• _ACTIVITY_
The answer is the full set of records, given again exactly and without images.

(Stored data entries)
━━━━━━━━━━━━━━━━━━━━
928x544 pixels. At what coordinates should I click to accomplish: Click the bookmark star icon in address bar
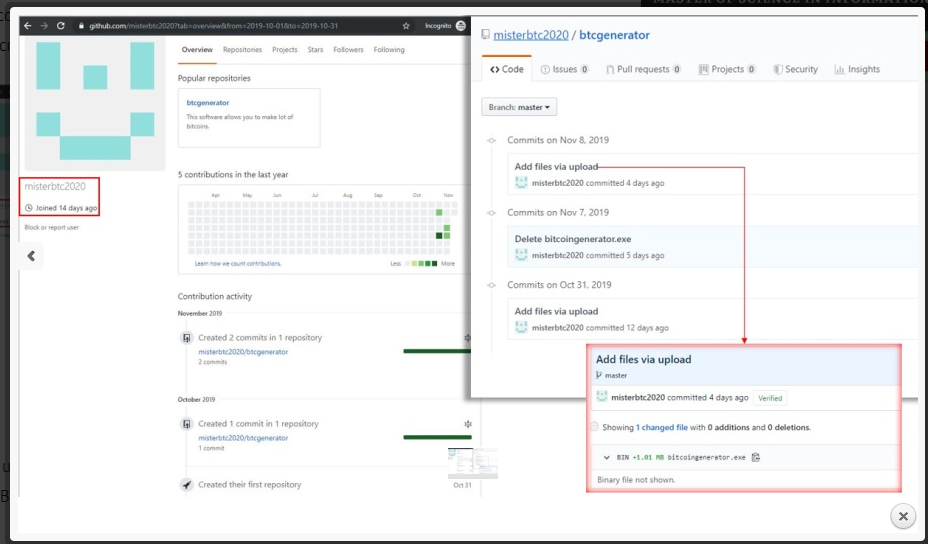[x=405, y=25]
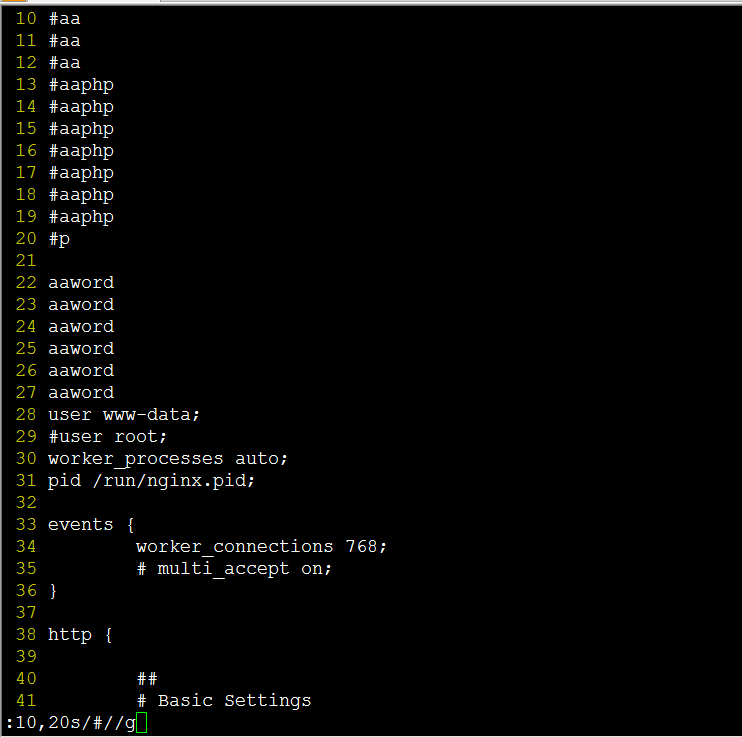The height and width of the screenshot is (737, 742).
Task: Click "user www-data;" on line 28
Action: coord(124,415)
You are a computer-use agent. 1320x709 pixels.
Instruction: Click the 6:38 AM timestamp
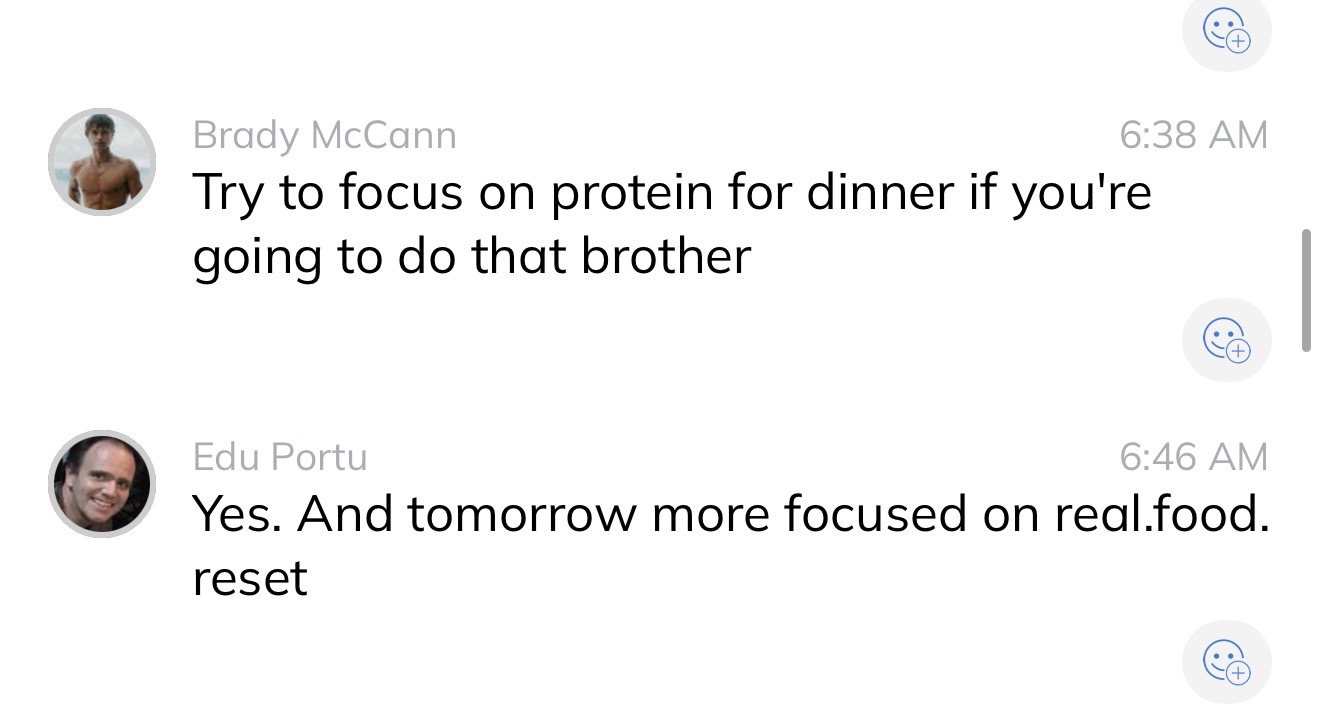pyautogui.click(x=1194, y=135)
━━━━━━━━━━━━━━━━━━━━
• _RESPONSE BELOW_
928x544 pixels. At what coordinates should I click to accomplish: Click the bookmark star icon in address bar
[x=405, y=25]
The height and width of the screenshot is (737, 742).
Task: Click "user www-data;" on line 28
Action: coord(124,415)
You are a computer-use agent. 1320x709 pixels.
Instruction: Click the 6:38 AM timestamp
pyautogui.click(x=1194, y=135)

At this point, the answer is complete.